The ROC Curve option is available only for categorical responses. Receiver Operating Characteristic (ROC) curves display the efficiency of a model’s fitted probabilities in sorting the response levels. An introduction to ROC curves is found in ROC Curves in Basic Analysis.
The predicted response for each observation in a partition model is a value between 0 and 1. To use the predicted response to classify observations as positive or negative, a cut point is used. For example, if the cut point is 0.5, an observation with a predicted response at or above 0.5 would be classified as positive, and an observation below 0.5 as negative. There are trade offs in classification as the cut point is varied.
To generate a ROC curve, each predicted response level is considered as a possible cut point and the following values are computed for each possible cut point:
• The sensitivity is the proportion of true positives or the percent of positive observations with a predicted response greater than the cut point.
• The specificity is the proportion of true negatives or the proportion of negative observations with a predicted response less than the cut point.
The ROC curve plots sensitivity against 1 - specificity.

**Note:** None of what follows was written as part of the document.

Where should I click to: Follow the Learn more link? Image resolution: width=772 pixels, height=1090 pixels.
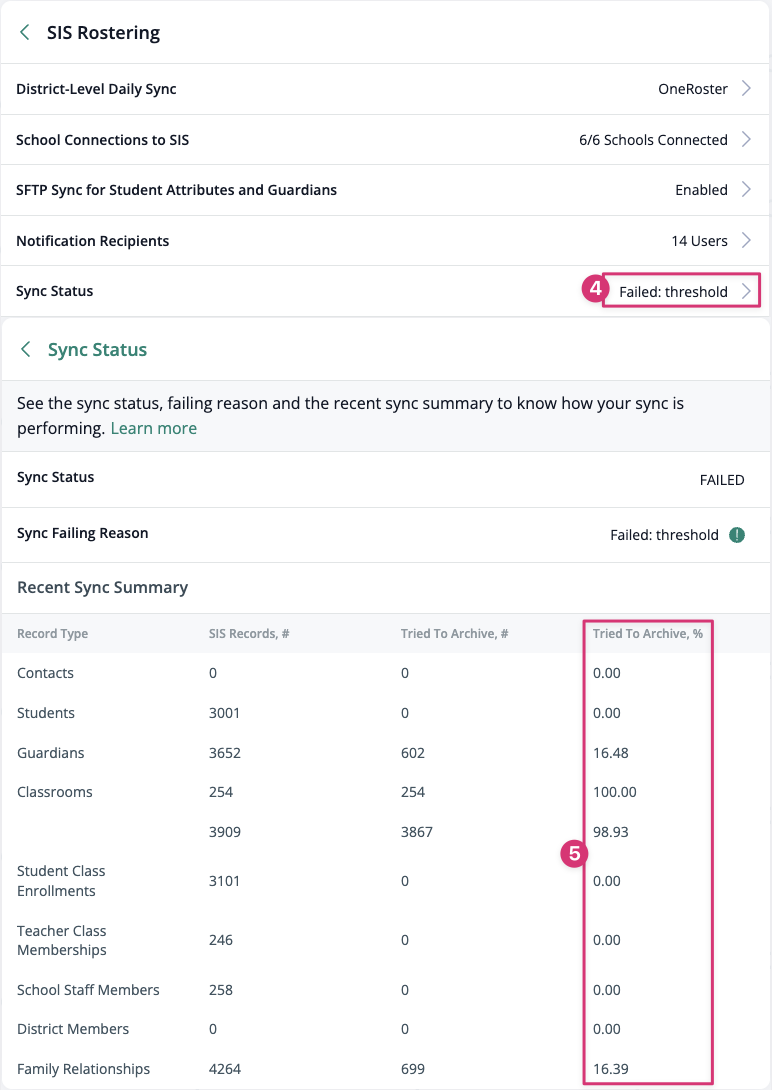point(154,428)
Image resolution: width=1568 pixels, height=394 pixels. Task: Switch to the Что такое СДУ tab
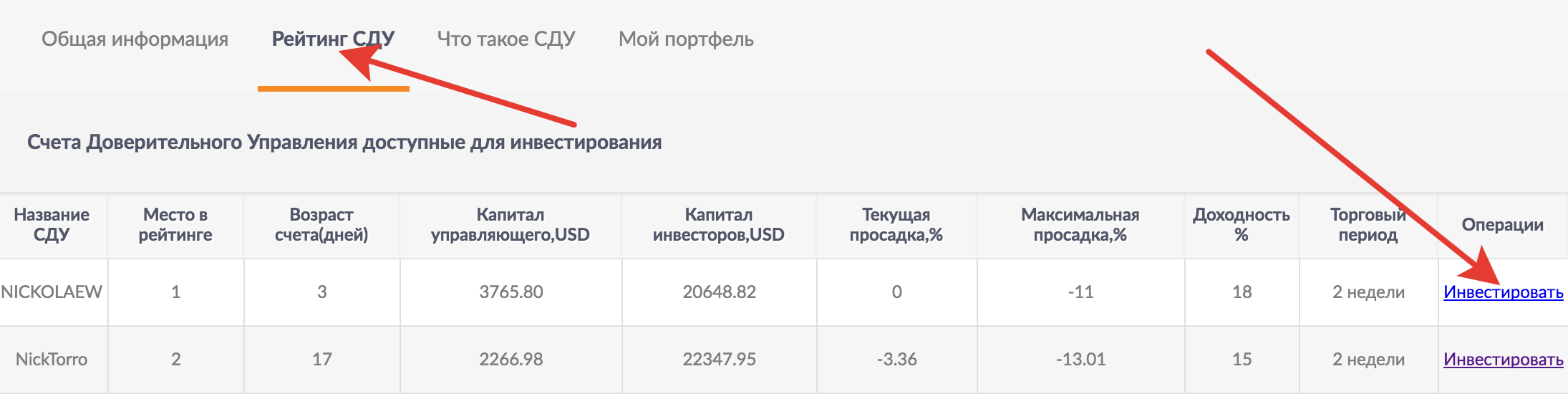pos(506,39)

A partition model with n splits has n+1 predicted values. The ROC curve for the partition model has n+1 line segments.
If your response has more than two levels, the Partition report contains a separate ROC curve for each response level versus the other levels. Each curve is the representation of a level as the positive response level. If there are only two levels, one curve is the reflection of the other.

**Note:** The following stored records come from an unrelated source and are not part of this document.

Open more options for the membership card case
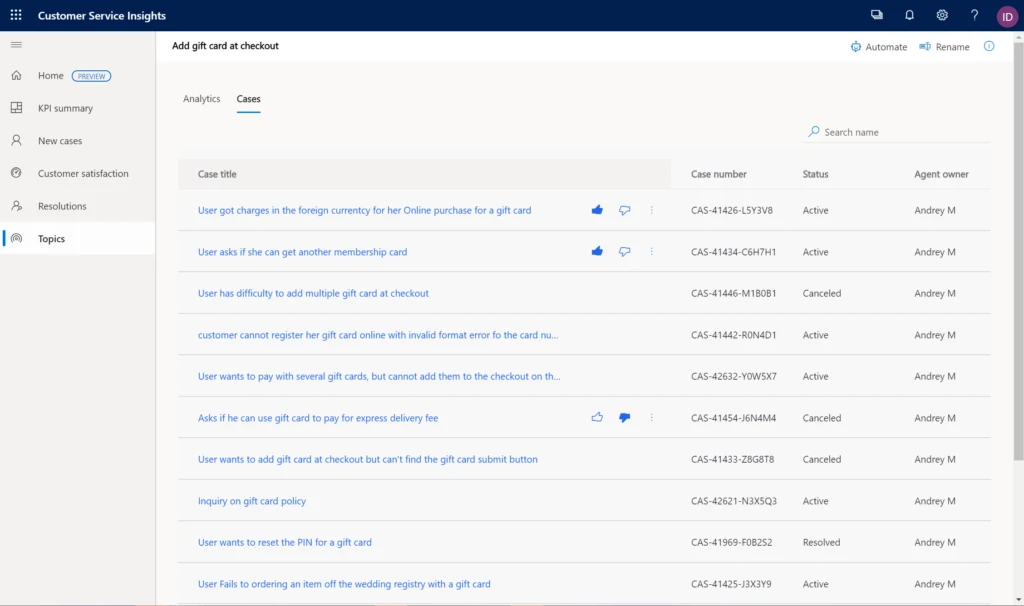 651,252
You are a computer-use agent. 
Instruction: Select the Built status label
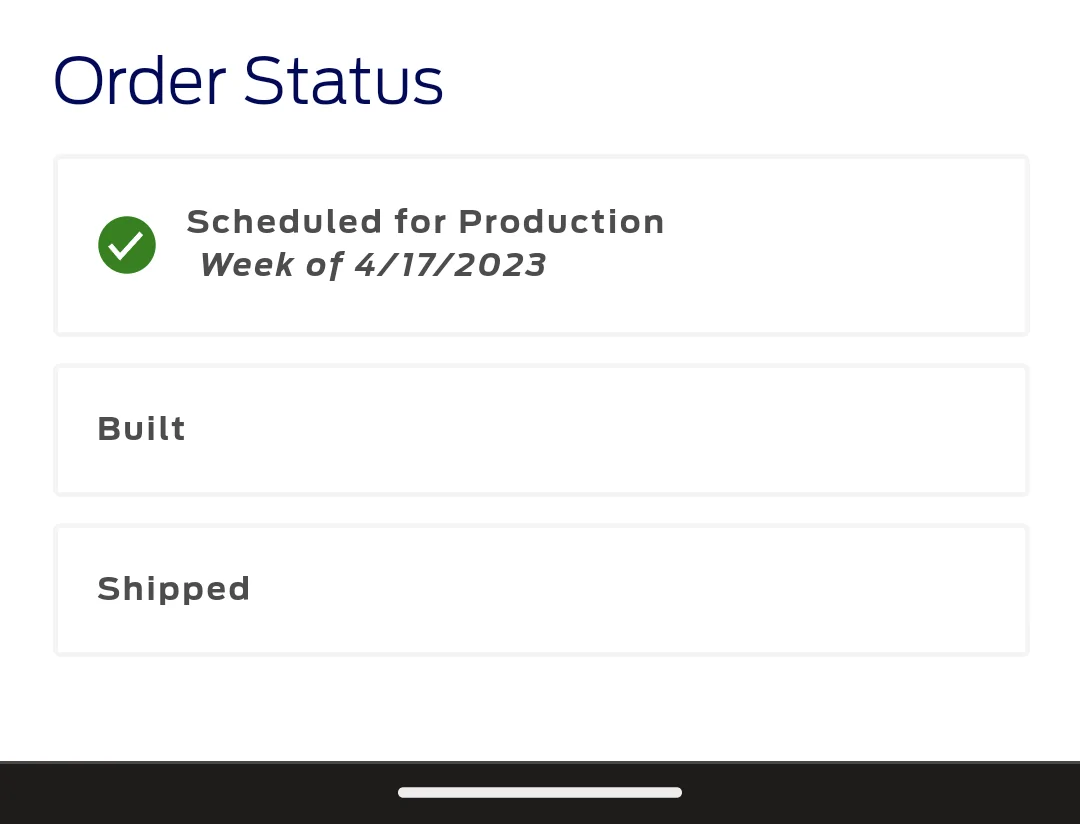tap(141, 429)
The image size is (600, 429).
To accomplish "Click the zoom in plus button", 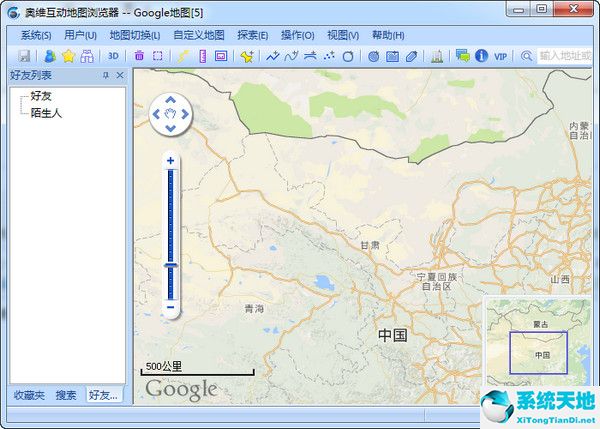I will pos(171,160).
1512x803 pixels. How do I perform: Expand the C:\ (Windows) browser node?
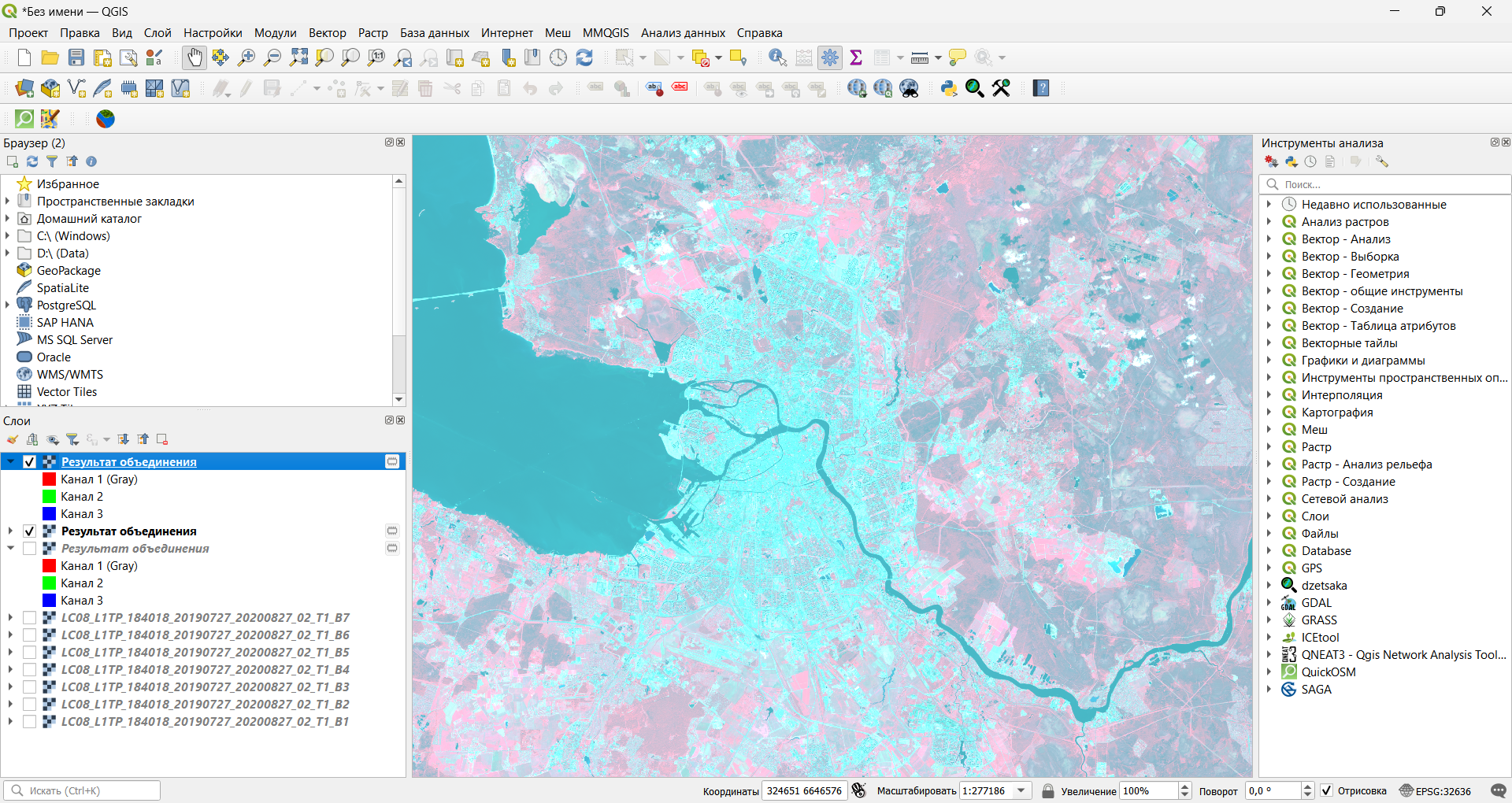click(x=8, y=236)
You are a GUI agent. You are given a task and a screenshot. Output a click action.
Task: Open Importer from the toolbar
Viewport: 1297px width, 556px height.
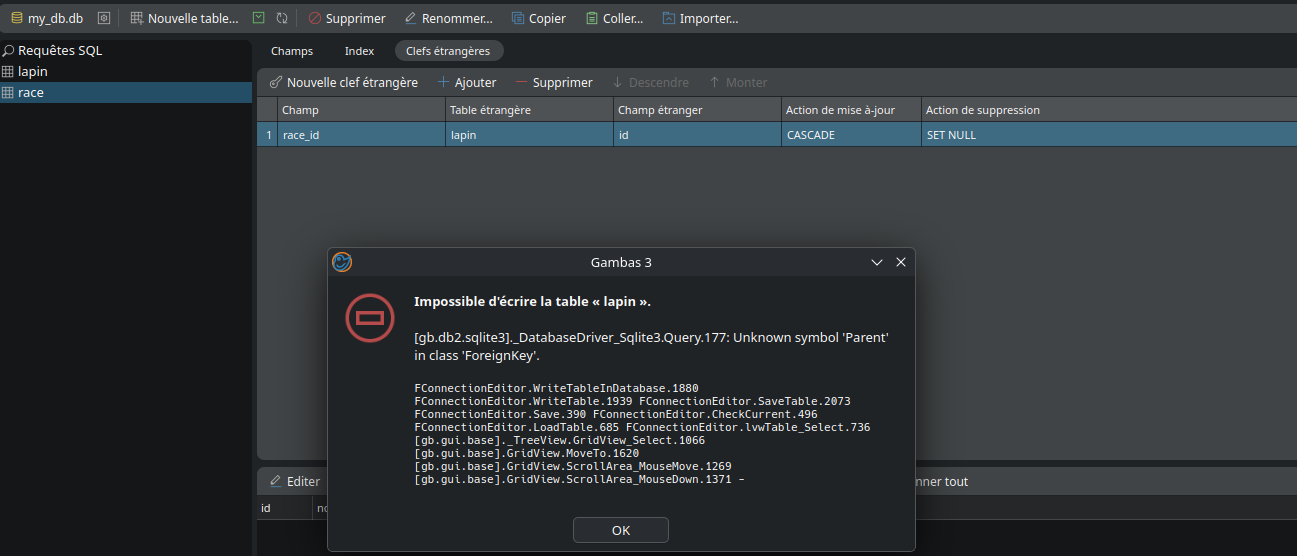tap(699, 18)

Figure 4.17 ROC Curves for a Three Level Response
If the model perfectly rank-orders the response values, then the sorted data contains all of the positive values first, followed by all of the other values. In this situation, the curve moves all the way to the top before it moves at all to the right. If the model does not predict well, the curve follows the diagonal line from the bottom left to top right of the plot.
In practice, the ROC curve lies above the diagonal. The area under the curve is the indicator of the goodness of fit for the model. A value of 1 indicates a perfect fit and a value near 0.5 indicates that the model cannot discriminate among groups.
When your response has more than two levels, the ROC curve plot enables you to see which response categories have the largest area under the curve.